OTTAWA (Reuters) - The housing markets of many of Canada’s major cities show signs of being overvalued, including in Toronto and Vancouver, where prices have continued to climb, the country’s federal housing agency said on Wednesday.
Canada’s housing market has seen strong growth in the years since the financial crisis, supported in part by low interest rates. But in the past year, the market has fragmented, with resource-sensitive regions slowing, the major cities of Vancouver and Toronto accelerating and much of the rest of the country plodding along.
In Vancouver, one of the hottest markets, there is strong evidence of overvaluation as inventories of new and existing homes have been declining as demand has remained strong, the Canadian Mortgage and Housing Corporation (CMHC) said in its quarterly report.
On the whole, CMHC deemed the west coast city had moderate evidence of problematic conditions in its housing market.
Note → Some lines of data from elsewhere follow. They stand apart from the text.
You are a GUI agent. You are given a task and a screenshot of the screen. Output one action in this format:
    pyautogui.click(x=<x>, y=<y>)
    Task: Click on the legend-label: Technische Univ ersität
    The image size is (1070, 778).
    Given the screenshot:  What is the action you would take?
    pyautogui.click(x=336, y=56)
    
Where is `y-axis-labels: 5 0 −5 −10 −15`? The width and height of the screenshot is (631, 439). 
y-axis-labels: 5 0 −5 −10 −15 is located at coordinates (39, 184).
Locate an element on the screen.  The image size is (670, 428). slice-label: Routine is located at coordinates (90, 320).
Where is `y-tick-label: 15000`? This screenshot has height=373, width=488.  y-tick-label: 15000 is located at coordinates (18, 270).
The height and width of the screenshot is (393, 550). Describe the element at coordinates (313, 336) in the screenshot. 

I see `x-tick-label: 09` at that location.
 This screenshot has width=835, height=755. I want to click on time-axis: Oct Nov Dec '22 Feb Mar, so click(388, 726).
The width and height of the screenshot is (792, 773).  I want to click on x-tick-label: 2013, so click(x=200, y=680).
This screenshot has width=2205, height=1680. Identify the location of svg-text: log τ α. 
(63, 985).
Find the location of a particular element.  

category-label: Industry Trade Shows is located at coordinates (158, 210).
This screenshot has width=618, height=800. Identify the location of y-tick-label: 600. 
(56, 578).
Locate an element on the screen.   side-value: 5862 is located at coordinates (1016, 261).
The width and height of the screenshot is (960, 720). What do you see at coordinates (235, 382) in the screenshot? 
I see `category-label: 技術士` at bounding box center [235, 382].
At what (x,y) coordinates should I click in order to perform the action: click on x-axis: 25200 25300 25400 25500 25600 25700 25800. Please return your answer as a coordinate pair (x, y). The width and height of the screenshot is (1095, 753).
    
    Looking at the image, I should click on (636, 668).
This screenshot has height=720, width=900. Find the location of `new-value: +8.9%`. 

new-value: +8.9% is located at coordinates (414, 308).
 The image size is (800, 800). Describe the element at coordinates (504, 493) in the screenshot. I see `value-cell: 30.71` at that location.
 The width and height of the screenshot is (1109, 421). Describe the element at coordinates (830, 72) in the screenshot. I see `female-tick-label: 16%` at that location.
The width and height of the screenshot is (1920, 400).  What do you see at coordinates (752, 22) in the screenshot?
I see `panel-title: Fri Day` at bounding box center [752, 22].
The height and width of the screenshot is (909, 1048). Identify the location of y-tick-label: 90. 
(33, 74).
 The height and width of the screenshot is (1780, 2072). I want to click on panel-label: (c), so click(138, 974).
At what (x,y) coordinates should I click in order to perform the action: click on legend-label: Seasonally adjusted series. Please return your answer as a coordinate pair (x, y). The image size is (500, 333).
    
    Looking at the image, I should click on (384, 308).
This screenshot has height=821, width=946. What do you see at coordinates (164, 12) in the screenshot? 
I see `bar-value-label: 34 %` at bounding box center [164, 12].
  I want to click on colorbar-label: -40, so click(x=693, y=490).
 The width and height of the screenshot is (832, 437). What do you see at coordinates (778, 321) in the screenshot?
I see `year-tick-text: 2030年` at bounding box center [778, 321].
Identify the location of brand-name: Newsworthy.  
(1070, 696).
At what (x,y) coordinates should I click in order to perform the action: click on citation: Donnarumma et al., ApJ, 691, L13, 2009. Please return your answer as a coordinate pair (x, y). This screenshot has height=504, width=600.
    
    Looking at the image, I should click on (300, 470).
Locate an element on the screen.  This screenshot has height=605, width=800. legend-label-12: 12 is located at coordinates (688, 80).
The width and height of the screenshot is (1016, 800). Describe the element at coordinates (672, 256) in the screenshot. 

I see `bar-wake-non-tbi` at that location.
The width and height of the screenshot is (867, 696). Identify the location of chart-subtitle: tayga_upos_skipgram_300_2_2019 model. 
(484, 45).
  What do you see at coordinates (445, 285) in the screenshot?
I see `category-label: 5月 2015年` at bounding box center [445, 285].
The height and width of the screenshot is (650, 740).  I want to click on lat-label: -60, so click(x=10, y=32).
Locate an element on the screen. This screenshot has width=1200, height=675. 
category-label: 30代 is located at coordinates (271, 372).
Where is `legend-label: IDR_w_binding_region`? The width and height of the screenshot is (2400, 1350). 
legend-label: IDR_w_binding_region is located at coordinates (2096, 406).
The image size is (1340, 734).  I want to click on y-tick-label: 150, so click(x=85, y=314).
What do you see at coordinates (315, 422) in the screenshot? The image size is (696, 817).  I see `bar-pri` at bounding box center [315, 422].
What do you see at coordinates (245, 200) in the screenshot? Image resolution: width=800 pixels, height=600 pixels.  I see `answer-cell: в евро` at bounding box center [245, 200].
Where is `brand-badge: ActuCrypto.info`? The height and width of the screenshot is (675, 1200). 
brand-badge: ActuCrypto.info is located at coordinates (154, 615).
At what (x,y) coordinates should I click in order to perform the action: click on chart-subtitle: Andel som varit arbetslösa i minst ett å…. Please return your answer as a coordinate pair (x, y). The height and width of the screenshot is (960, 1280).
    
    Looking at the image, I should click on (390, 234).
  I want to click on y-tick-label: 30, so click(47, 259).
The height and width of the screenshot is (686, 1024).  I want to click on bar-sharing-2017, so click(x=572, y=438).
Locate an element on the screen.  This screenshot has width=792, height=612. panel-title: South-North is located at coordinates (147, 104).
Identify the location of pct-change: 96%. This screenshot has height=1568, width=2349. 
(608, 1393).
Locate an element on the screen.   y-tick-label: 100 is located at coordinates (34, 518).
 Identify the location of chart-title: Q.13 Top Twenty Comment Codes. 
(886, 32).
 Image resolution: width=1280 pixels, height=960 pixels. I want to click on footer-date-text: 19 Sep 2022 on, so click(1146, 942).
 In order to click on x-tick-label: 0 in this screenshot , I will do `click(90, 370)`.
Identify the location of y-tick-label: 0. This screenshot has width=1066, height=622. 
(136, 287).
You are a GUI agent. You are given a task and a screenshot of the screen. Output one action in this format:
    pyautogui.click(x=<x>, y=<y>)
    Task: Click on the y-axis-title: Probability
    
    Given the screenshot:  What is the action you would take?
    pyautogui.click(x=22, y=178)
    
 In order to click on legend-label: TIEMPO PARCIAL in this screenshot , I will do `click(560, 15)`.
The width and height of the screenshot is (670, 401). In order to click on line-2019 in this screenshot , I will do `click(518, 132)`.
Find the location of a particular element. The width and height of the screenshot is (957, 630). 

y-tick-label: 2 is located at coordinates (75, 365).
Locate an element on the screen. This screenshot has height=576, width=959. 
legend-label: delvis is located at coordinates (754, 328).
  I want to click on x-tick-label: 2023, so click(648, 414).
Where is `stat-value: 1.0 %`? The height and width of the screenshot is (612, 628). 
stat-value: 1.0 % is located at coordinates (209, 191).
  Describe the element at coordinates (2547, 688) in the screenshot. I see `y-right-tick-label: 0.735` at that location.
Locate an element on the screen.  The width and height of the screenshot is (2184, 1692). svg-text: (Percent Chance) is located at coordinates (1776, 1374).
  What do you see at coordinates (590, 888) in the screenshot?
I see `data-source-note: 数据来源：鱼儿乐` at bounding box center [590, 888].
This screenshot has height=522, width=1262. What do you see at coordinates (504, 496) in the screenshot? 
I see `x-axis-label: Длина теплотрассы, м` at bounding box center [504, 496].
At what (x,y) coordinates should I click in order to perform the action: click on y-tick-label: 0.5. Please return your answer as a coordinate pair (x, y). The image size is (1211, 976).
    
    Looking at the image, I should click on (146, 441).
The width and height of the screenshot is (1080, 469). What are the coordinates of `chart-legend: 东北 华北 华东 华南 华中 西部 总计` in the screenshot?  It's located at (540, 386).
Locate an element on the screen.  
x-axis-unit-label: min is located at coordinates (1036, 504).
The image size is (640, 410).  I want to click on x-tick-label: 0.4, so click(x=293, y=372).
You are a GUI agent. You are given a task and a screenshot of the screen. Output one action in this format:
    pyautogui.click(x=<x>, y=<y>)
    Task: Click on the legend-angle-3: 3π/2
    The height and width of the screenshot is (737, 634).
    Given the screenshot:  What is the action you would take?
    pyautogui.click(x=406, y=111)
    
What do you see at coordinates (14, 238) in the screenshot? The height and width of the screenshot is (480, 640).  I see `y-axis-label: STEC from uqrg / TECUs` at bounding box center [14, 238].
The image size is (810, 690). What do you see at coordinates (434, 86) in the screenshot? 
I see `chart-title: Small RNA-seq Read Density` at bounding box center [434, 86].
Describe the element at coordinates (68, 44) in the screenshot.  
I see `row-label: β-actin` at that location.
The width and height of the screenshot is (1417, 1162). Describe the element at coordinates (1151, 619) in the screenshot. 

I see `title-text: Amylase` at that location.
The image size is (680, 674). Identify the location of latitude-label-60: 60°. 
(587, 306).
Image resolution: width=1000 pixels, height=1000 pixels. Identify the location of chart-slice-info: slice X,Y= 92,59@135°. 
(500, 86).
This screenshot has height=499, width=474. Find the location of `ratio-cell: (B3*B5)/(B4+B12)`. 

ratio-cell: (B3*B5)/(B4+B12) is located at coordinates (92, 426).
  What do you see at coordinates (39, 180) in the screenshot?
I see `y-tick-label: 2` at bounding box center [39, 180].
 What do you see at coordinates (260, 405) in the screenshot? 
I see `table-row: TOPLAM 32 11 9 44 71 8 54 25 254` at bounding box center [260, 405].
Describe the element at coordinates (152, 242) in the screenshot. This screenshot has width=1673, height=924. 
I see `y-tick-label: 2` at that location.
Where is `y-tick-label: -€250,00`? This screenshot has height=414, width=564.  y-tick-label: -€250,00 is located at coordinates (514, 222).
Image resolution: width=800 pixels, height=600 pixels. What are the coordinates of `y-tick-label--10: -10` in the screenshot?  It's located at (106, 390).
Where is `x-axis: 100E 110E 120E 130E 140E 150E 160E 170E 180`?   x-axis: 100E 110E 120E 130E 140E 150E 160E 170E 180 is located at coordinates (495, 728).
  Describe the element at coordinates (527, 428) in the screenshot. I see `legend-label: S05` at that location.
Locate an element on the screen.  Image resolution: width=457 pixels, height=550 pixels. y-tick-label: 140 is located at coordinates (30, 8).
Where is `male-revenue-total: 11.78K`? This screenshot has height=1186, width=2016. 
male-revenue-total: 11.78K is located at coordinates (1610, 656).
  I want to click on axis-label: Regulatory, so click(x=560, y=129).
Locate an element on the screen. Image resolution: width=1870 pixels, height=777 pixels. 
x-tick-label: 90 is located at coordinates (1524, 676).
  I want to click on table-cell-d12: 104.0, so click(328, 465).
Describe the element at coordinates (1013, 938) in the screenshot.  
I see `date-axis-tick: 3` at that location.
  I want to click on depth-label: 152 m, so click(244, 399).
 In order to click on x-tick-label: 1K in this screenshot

Toronto, however, continued to show strong evidence of problematic conditions as continuing price increases have not been matched by growth in disposable income.
There were also signs of overvaluation in the oil-oriented cities of Calgary and Edmonton as the economies there have slowed and the inventory of available homes has increased.
Of the 15 major cities covered by the report, nine showed signs of overvaluation while seven showed evidence of overbuilding.
Although there were signs of moderate overvaluation in Canada overall, overheating is not a concern at this time, CMHC said.